__TEXT BLOCK__
[XML-SIG] outputting non-ascii strings
Martin v. Loewis
martin@v.loewis.de
23 May 2002 08:44:50 +0200
Matt Patterson <matt@reprocessed.org> writes:
> The other thing that's cropped up now - using Juergen's suggestion to
> use stream.write(ustring.encode('utf-8')), which works a treat, decodes
> all the entities in the text, so I now have free-floating ampersands and
> angle brackets, where before I had entities. I do have typographer's
> quotes still :-)
>
> Is there an easy way around this problem? I've looked through my Python
> books (Learning Python, Programming Python, Python and XML) and can't
> find a comprehensive treatment of this issue - if there is one I'd like
> to know, please! Is there a good place to go and look for such
> documentation?
I'm not sure what issue you are referrring to, here?
Are you saying that,
- when using XML library functions to generate XML, it will produce
ampersands and angle brackets which are not markup? That would be a
bug; please report details.
- when using your own custom XML generating functions, you see such
things? You may use xml.sax.saxutils.escape to replace them with
the built-in entity references.
- with your custom writeback routines, you see more "literal"
characters in the output text than you originally had in the input
document, and you want them all back, exactly where they used to be?
This is not possible. You have the option of searching the output
strings yourself, and either writing character references or entity
references where appropriate.
Regards,
Martin

__EXERCISE 1__
In the mailing-list reply, what tool is suggested for custom XML-generating functions that emit stray ampersands and angle brackets, and what does it do to them? Answer in one to three sentences.
The mailing-list reply and the entries have no connection to each other.

__GIVEN RECORDS__
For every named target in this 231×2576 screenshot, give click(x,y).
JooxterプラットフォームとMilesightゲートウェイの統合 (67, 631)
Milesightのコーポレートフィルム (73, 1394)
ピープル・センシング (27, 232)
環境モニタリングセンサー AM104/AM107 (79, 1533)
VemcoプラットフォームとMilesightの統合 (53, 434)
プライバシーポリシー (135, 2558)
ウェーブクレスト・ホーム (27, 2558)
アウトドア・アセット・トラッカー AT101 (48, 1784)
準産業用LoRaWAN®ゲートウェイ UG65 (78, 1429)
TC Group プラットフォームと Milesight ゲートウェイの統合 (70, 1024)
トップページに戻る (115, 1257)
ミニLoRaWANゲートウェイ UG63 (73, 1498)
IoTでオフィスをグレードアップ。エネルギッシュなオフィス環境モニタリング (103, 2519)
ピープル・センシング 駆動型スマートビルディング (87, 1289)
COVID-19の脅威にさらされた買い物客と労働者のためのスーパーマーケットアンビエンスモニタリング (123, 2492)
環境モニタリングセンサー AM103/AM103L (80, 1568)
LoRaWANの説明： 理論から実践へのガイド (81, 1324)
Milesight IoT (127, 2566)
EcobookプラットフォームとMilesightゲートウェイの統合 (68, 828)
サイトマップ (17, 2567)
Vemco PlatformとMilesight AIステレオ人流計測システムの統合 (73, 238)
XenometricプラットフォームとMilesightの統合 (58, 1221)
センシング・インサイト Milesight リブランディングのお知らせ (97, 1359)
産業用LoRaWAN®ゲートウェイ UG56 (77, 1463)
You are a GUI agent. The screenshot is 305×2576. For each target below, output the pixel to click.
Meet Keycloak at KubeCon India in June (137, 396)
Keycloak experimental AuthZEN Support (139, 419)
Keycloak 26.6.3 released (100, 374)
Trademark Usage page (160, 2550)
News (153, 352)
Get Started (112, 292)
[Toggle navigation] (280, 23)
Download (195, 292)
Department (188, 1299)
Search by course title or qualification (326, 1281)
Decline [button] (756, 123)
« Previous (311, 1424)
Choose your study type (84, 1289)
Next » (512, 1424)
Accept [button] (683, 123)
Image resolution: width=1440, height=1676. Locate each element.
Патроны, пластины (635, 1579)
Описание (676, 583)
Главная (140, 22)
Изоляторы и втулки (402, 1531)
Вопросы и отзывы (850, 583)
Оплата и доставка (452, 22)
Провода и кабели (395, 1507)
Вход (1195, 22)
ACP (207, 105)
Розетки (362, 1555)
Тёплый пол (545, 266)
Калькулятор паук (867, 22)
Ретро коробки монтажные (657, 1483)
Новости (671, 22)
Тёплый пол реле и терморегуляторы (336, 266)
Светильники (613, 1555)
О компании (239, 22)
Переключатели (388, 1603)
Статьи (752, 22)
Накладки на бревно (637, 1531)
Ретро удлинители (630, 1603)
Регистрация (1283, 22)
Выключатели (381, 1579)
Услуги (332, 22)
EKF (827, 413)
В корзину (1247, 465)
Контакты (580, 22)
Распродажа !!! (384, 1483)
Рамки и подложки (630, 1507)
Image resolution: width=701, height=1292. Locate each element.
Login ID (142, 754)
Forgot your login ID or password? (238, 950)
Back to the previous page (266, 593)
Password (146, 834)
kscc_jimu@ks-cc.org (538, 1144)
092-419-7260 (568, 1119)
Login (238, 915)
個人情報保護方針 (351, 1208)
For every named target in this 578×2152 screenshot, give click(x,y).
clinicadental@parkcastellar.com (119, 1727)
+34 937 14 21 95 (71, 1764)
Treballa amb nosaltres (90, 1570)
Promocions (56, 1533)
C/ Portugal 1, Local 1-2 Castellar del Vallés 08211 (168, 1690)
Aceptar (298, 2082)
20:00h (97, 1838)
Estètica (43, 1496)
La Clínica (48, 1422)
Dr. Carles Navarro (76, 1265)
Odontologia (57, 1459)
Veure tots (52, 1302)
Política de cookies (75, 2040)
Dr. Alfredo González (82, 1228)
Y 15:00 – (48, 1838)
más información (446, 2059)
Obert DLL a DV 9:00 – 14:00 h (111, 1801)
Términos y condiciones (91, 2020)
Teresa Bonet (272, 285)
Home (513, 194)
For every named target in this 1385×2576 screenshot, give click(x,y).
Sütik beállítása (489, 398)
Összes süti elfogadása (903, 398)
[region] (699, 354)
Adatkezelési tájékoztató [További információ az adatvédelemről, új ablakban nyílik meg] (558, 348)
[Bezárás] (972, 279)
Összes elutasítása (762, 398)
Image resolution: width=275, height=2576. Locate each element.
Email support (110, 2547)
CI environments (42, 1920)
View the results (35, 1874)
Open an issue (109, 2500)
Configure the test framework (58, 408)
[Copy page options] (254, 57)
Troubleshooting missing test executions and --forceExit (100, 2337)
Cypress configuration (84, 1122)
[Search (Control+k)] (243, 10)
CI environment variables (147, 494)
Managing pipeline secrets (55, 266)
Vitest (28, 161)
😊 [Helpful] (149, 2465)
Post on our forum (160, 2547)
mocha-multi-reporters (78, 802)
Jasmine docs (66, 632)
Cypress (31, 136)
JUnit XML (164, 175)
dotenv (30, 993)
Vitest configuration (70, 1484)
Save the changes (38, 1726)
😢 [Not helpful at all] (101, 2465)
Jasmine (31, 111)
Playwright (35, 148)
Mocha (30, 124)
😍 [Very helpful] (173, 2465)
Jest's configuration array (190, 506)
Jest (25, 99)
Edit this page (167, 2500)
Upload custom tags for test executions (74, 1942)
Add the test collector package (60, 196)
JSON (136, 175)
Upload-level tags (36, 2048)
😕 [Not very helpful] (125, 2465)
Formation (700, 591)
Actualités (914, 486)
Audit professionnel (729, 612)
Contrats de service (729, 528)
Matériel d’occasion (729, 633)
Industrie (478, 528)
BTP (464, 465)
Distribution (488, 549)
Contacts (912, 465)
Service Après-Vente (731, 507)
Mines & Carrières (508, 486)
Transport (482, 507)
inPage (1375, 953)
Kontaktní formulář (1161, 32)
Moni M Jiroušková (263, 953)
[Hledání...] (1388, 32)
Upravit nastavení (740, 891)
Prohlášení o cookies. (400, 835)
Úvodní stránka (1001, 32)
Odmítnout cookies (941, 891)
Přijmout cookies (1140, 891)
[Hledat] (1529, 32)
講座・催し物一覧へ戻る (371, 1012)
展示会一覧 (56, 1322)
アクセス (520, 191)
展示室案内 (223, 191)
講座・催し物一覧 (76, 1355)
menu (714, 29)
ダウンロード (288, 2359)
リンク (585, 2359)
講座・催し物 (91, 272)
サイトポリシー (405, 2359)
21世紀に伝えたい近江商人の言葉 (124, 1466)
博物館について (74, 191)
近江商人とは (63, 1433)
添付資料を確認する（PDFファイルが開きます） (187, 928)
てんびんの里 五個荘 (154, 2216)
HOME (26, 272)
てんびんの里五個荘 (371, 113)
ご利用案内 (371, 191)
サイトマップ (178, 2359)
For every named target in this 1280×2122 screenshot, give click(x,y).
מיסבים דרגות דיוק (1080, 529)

__EXERCISE 2__
Turn the entries from the line with "Get Started (112, 292)" up to and including the line with "EKF (827, 413)" into a Markdown table with the columns Row and Line, leaving out any blank lines.

__FULL RESPONSE 1__
The reply suggests xml.sax.saxutils.escape. It replaces those characters with the built-in entity references.

__FULL RESPONSE 2__
| Row | Line |
|---|---|
| 1 | Get Started (112, 292) |
| 2 | [Toggle navigation] (280, 23) |
| 3 | Download (195, 292) |
| 4 | Department (188, 1299) |
| 5 | Search by course title or qualification (326, 1281) |
| 6 | Decline [button] (756, 123) |
| 7 | « Previous (311, 1424) |
| 8 | Choose your study type (84, 1289) |
| 9 | Next » (512, 1424) |
| 10 | Accept [button] (683, 123) |
| 11 | Image resolution: width=1440, height=1676. Locate each element. |
| 12 | Патроны, пластины (635, 1579) |
| 13 | Описание (676, 583) |
| 14 | Главная (140, 22) |
| 15 | Изоляторы и втулки (402, 1531) |
| 16 | Вопросы и отзывы (850, 583) |
| 17 | Оплата и доставка (452, 22) |
| 18 | Провода и кабели (395, 1507) |
| 19 | Вход (1195, 22) |
| 20 | ACP (207, 105) |
| 21 | Розетки (362, 1555) |
| 22 | Тёплый пол (545, 266) |
| 23 | Калькулятор паук (867, 22) |
| 24 | Ретро коробки монтажные (657, 1483) |
| 25 | Новости (671, 22) |
| 26 | Тёплый пол реле и терморегуляторы (336, 266) |
| 27 | Светильники (613, 1555) |
| 28 | О компании (239, 22) |
| 29 | Переключатели (388, 1603) |
| 30 | Статьи (752, 22) |
| 31 | Накладки на бревно (637, 1531) |
| 32 | Ретро удлинители (630, 1603) |
| 33 | Регистрация (1283, 22) |
| 34 | Выключатели (381, 1579) |
| 35 | Услуги (332, 22) |
| 36 | EKF (827, 413) |